If, by turning the parable on its head and seeing the third slave as the good guy and the master as the one ultimately in the wrong, we are challenged to live beyond our places of privilege, to speak truth to power and to honor those who live in the margins, then perhaps this is the correct interpretation.

Because, ultimately, both interpretations must ultimately be filtered through what Jesus says next, in the end times prophecy about the sheep and the goats, which is, by the way, our Gospel reading for next Sunday. God speaks to us in Scripture, sometimes to comfort the afflicted, and sometimes to afflict the comfortable, but always to lead us to act in a manner which glorifies God and brings hope and healing and comfort and the Good News of the risen Christ to the world.
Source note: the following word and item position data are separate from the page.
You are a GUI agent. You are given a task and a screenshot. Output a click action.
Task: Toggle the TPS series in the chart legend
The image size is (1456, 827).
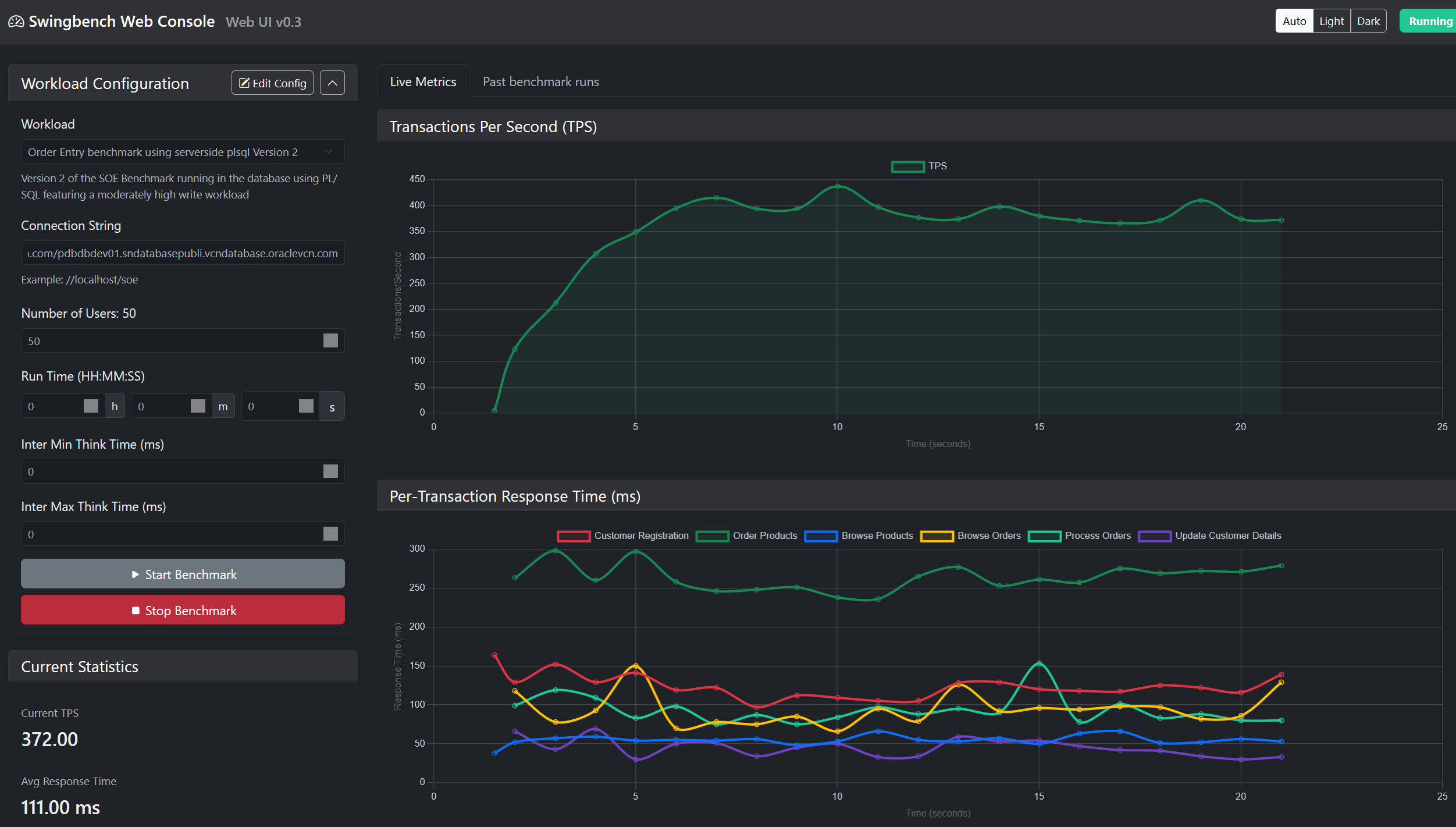[918, 166]

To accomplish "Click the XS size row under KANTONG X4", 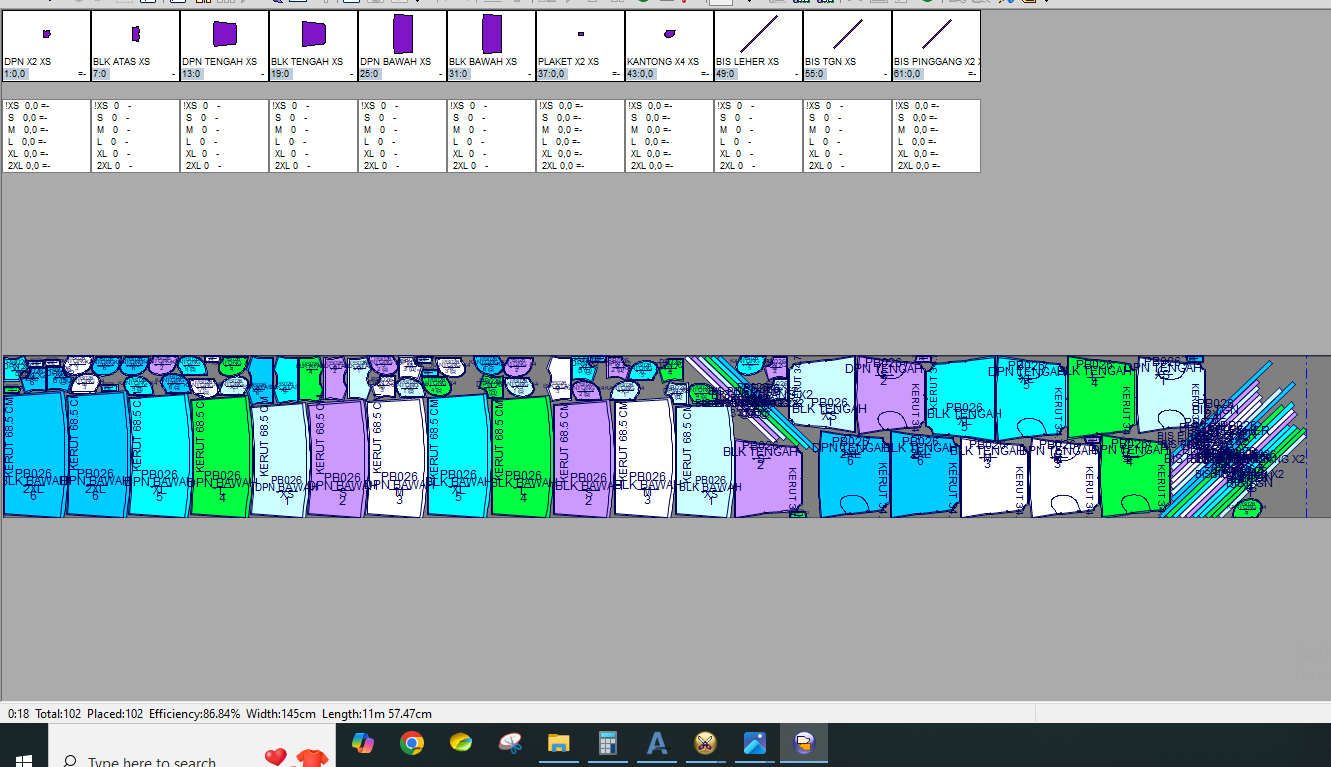I will [x=651, y=106].
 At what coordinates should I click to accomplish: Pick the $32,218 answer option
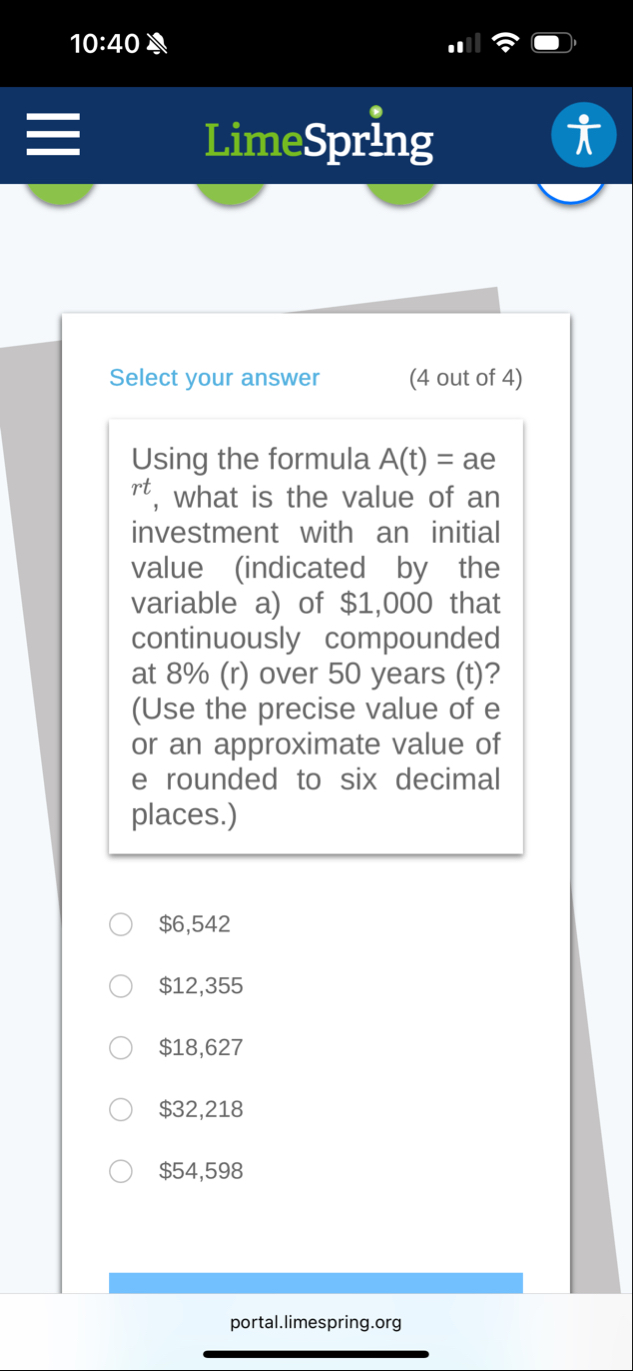coord(121,1109)
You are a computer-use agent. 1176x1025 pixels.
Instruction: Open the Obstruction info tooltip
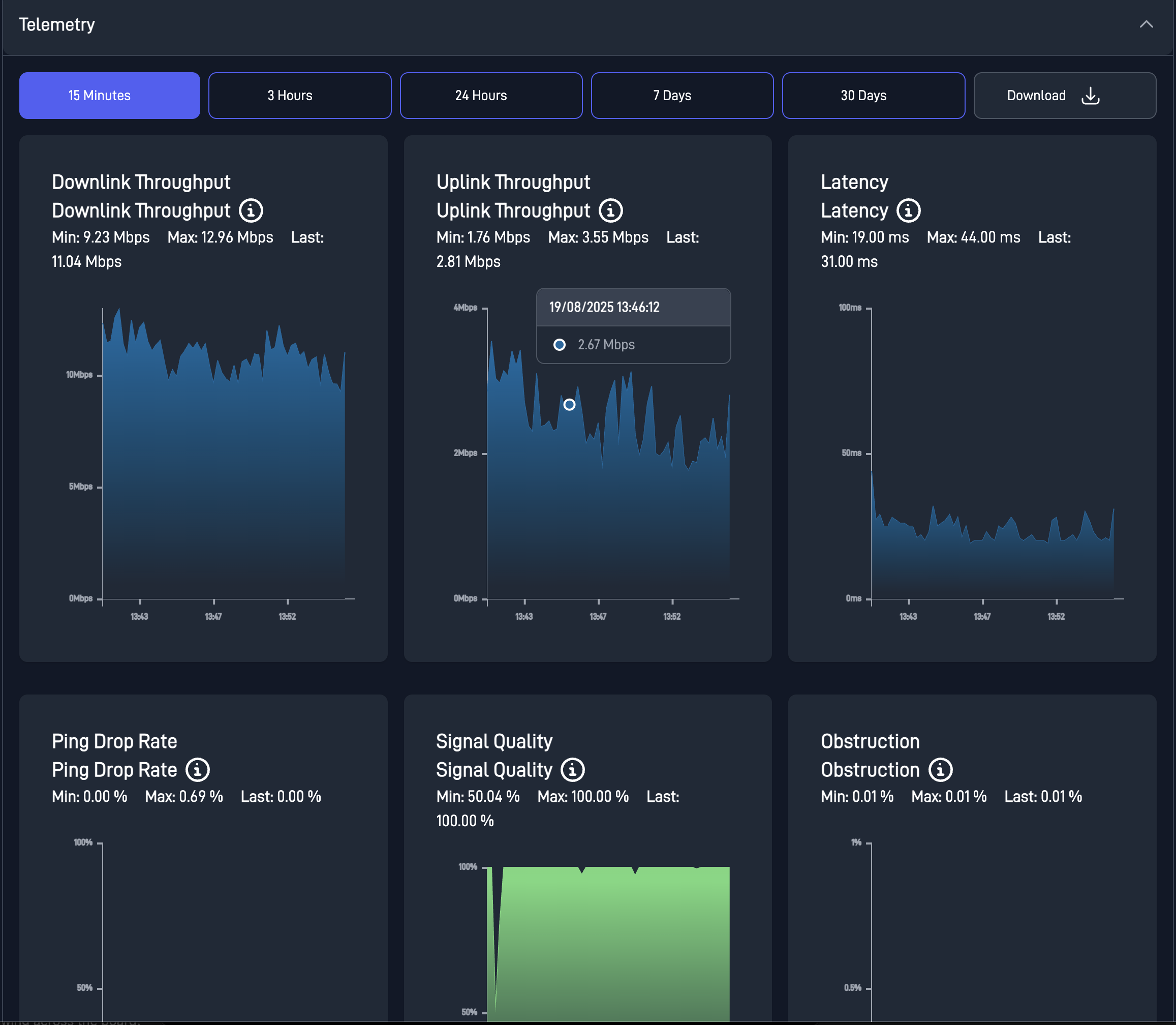point(941,770)
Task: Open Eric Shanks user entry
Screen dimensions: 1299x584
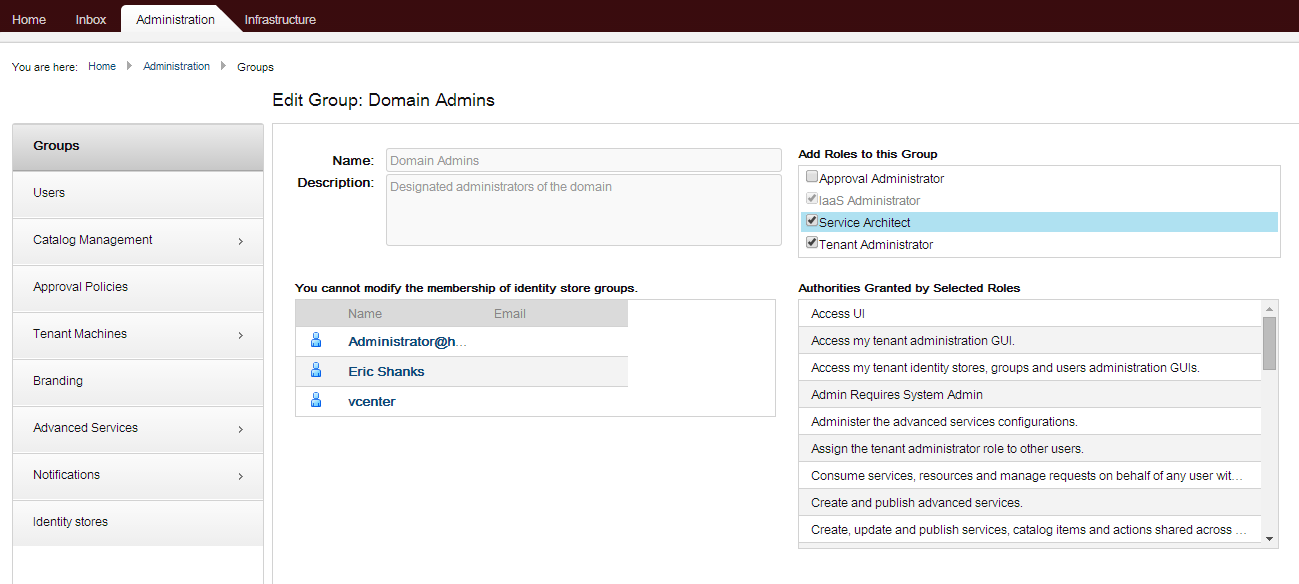Action: (x=386, y=371)
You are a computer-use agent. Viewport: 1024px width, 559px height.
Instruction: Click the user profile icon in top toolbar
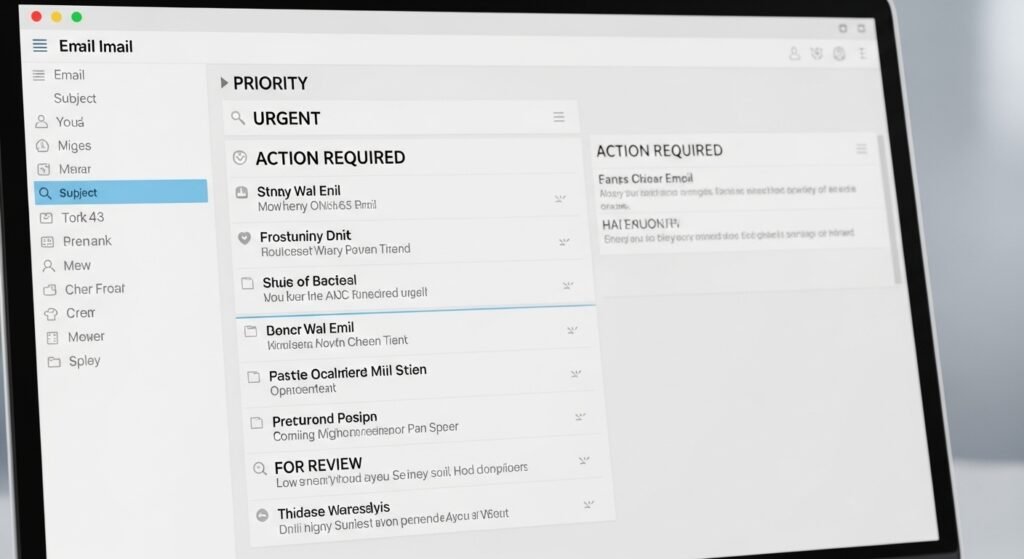(x=794, y=53)
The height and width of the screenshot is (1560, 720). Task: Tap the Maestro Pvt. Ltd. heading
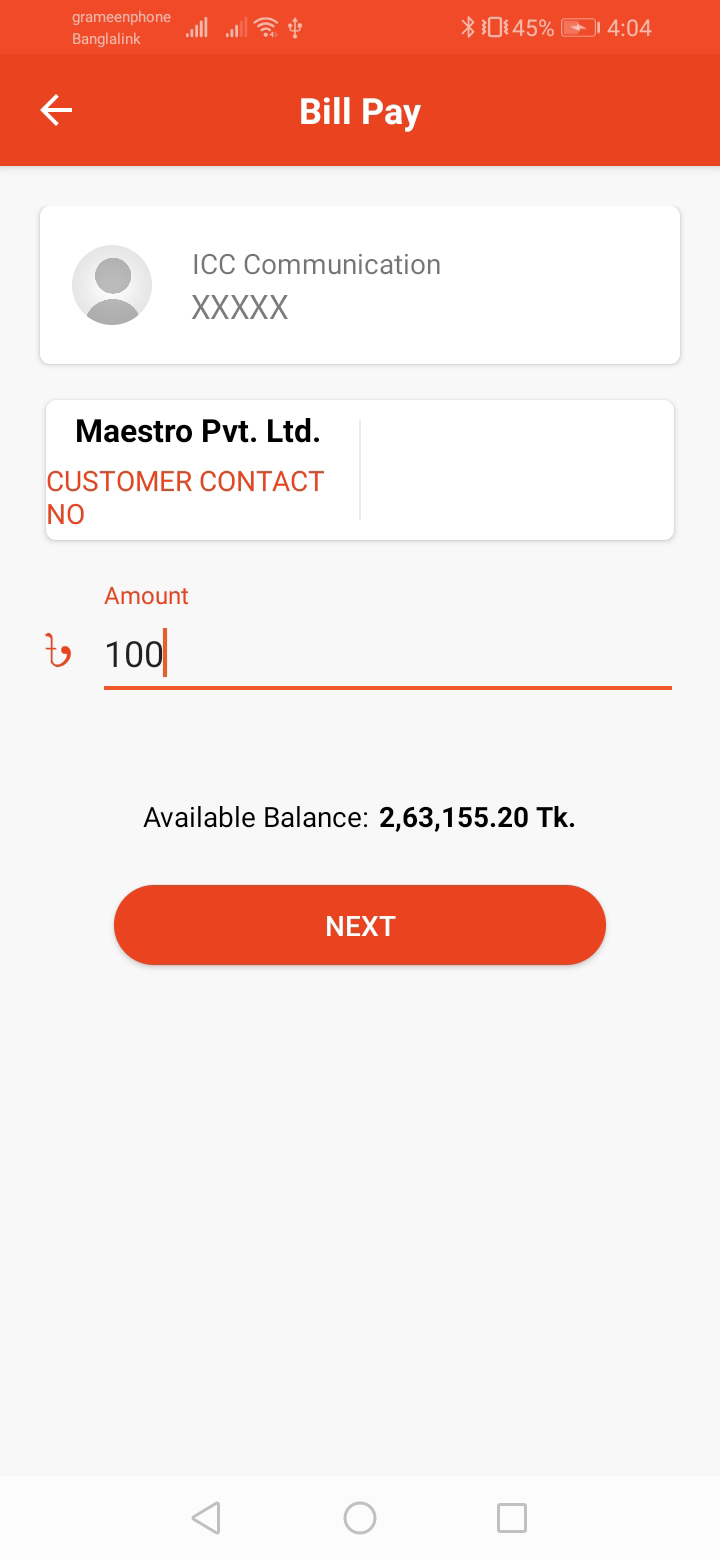point(198,431)
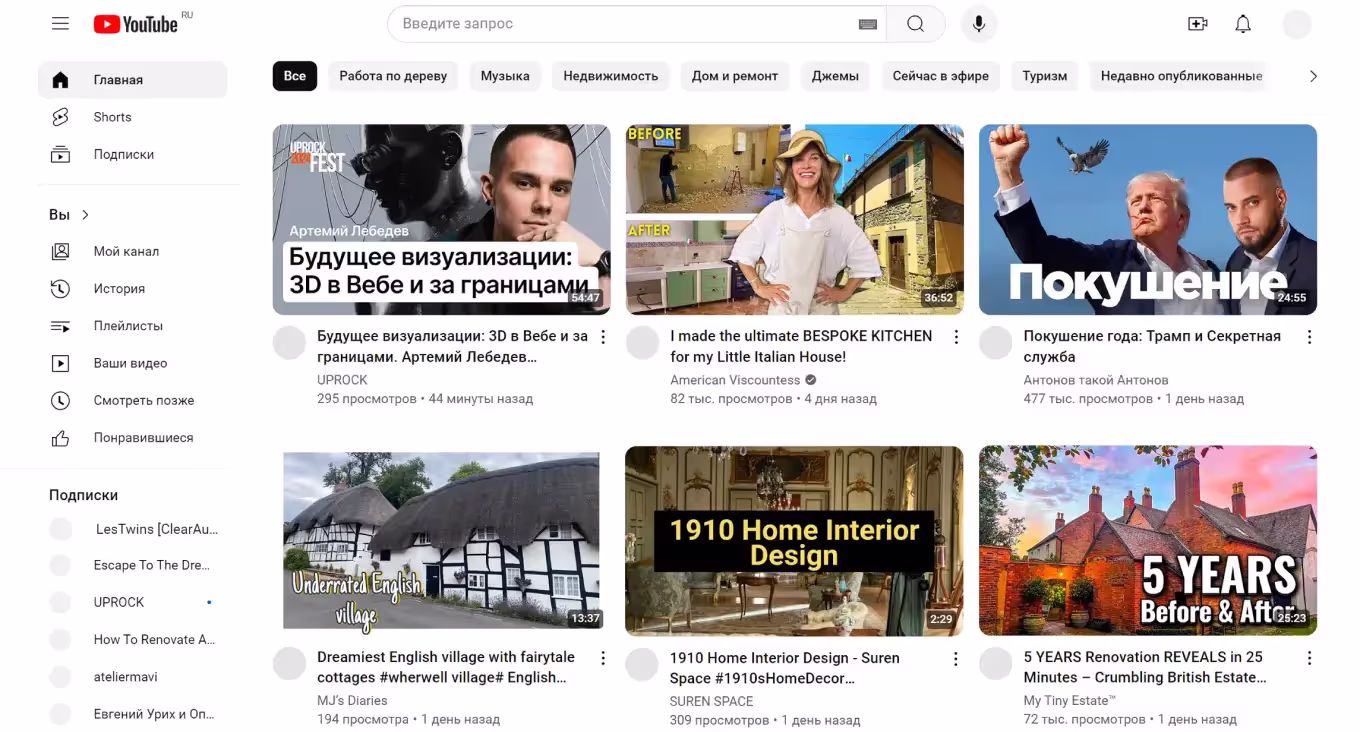
Task: Open options menu for Покушение года video
Action: [x=1309, y=338]
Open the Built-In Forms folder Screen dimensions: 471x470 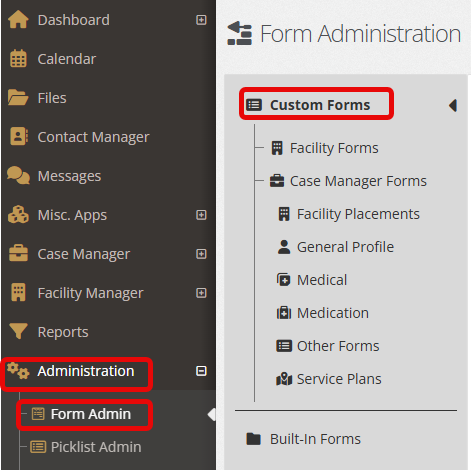(x=304, y=439)
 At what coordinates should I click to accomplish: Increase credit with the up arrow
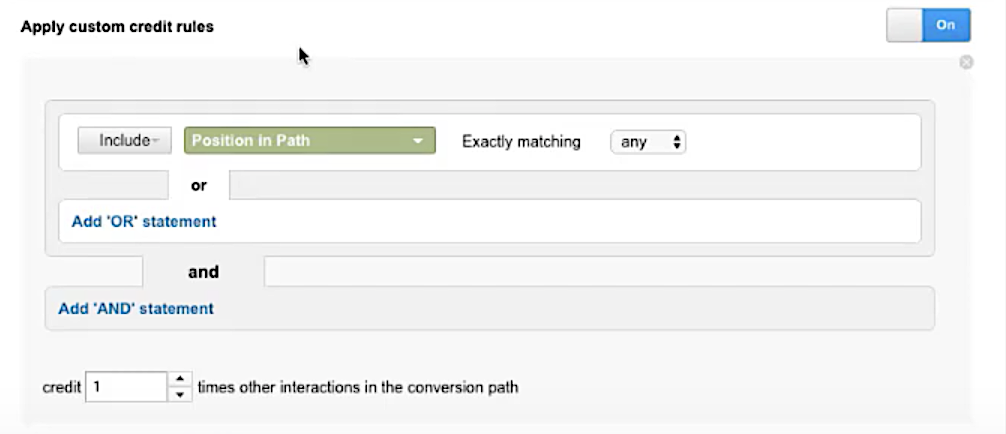pos(180,379)
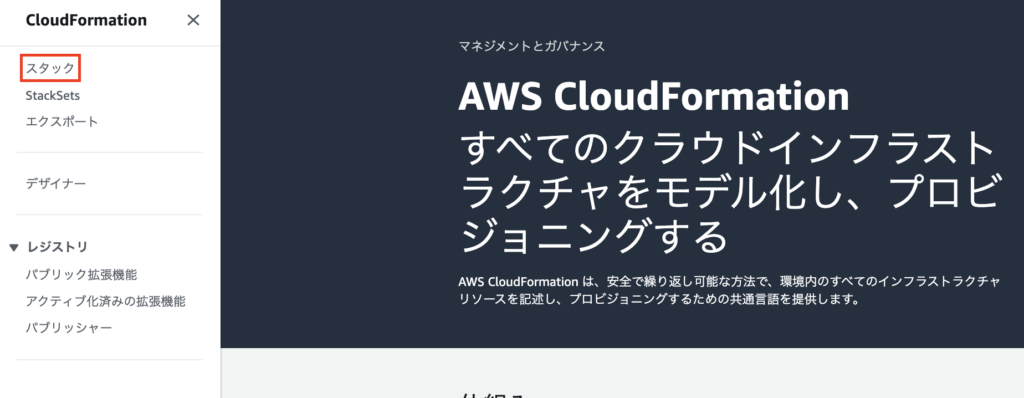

When the Son of Man comes, he won't say, “Just as you did not do it unto one of the more productive of least of these, you did not do it unto me.” The judgment will not be predicated on the basis of how much money we made, or for that matter on how religious we were or whether we said a "sinner's prayer," but rather on whether we saw that the least of our sisters and brothers in the human family, whether in or out of prison, had food, clothing, and health care. We serve Jesus himself to the extent that we do these things, and we neglect Jesus himself to the extent that we don't. Period.

In the Parable of the Talents, we are the master, we are the faithful servants, and we are third slave as well. This is our story. It is a call to arms, an encouragement, a challenge.

The question is, are we willing to let go of the fear? Are we willing to live into the story of the third slave who confronted the powers that be? Are we willing to risk what little we have in order to heal a hurting world, in order to bring the Good News of new life in Jesus Christ to those in the margins, to those who need to hear it most?